Remarks at the Opening of the Human Writes Performance
Palais des Nations, Geneva
First and foremost, I wanted to thank you all for coming this evening.
It is with great pleasure that the U.S. Mission is supporting tonight’s performance; a cooperation between the Geneva-based Contemporary Dance Association and the Frankfurt-based Forsythe Company. “Human Writes” is choreographed by William Forsythe, the acclaimed American choreographer; a piece he conceived in collaboration with Columbia Law School Professor Kendall Thomas, who is also present.
The performance was made possible with extensive support from the Swiss Government and I’d like to thank my colleague Ambassador Martinelli at the Swiss Mission as well as my German colleague Ambassador Schumacher.

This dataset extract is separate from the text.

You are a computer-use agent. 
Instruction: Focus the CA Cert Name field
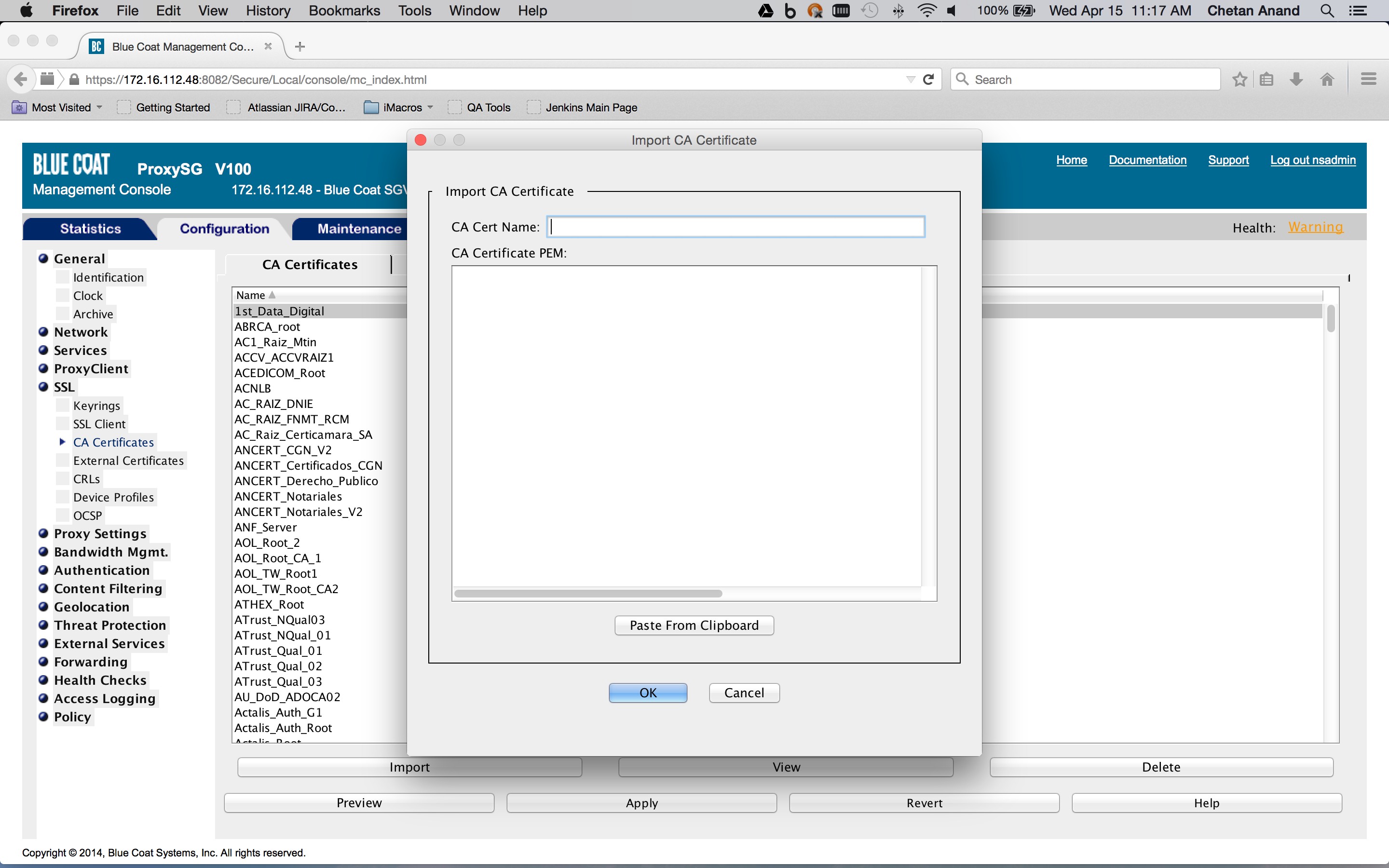click(x=735, y=227)
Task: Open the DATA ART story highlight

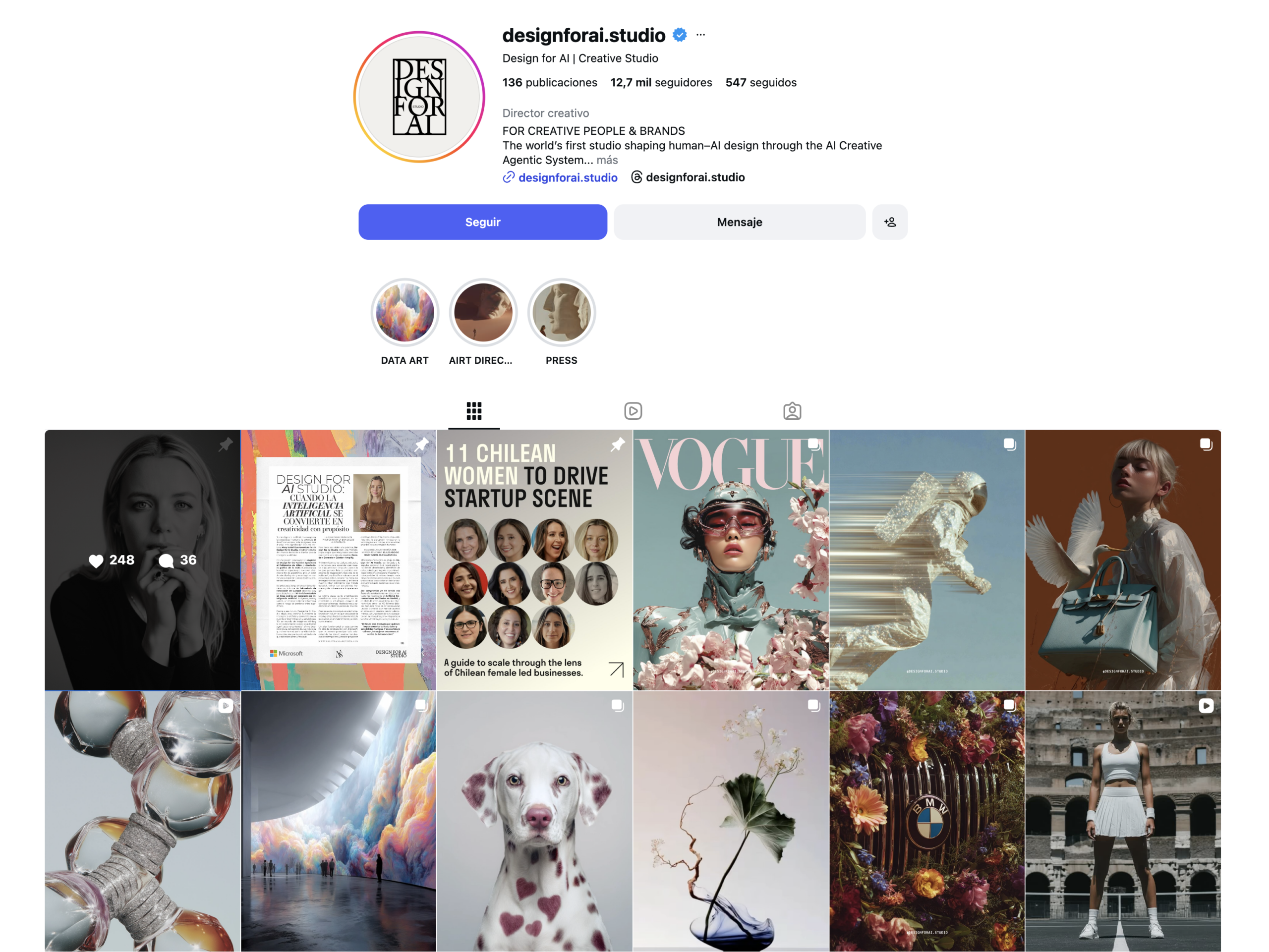Action: [x=404, y=313]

Tonight we are in for an awakening with this innovative performance highlighting the Universal Declaration of Human Rights. The idea is to allow spectators to reflect upon the history of human rights and the obstacles that prevent their full implementation.
Tonight’s performance will bring to life the document that has guided the commitment of the United States and the international community to protect human rights since its adoption on December 10, 1948: the Universal Declaration of Human Rights.
In December for Human Rights Day, Secretary Clinton spoke to the international community in Geneva and reminded us that “This Declaration proclaims a simple, powerful idea: All human beings are born free and equal in dignity and rights. With the declaration, it was made clear that rights are not conferred by government; they are the birthright of all people. It does not matter what country we live in, who our leaders are, or even who we are. Because we are human, we therefore have rights. And because we have rights, governments are bound to protect them. We are called on time and again in our work in Geneva to make real the words of the Universal Declaration. Let us answer that call for our people, our nations, and future generations, whose lives will be shaped by the work we do today.”
We reaffirm the high principles enshrined in the Universal Declaration of Human Rights which continue to illuminate and inspire our work in the cause of human rights in the 21st century.
I’m very much looking forward to the performance tonight as previous performances of ‘Human Writes’ were met with critical acclaim in Istanbul, London, Dresden, Zurich and Brussels. Thank you again for being here.
I’d now like to turn it over to Professor Kendall Thomas who will enlighten us on the development of Human Writes.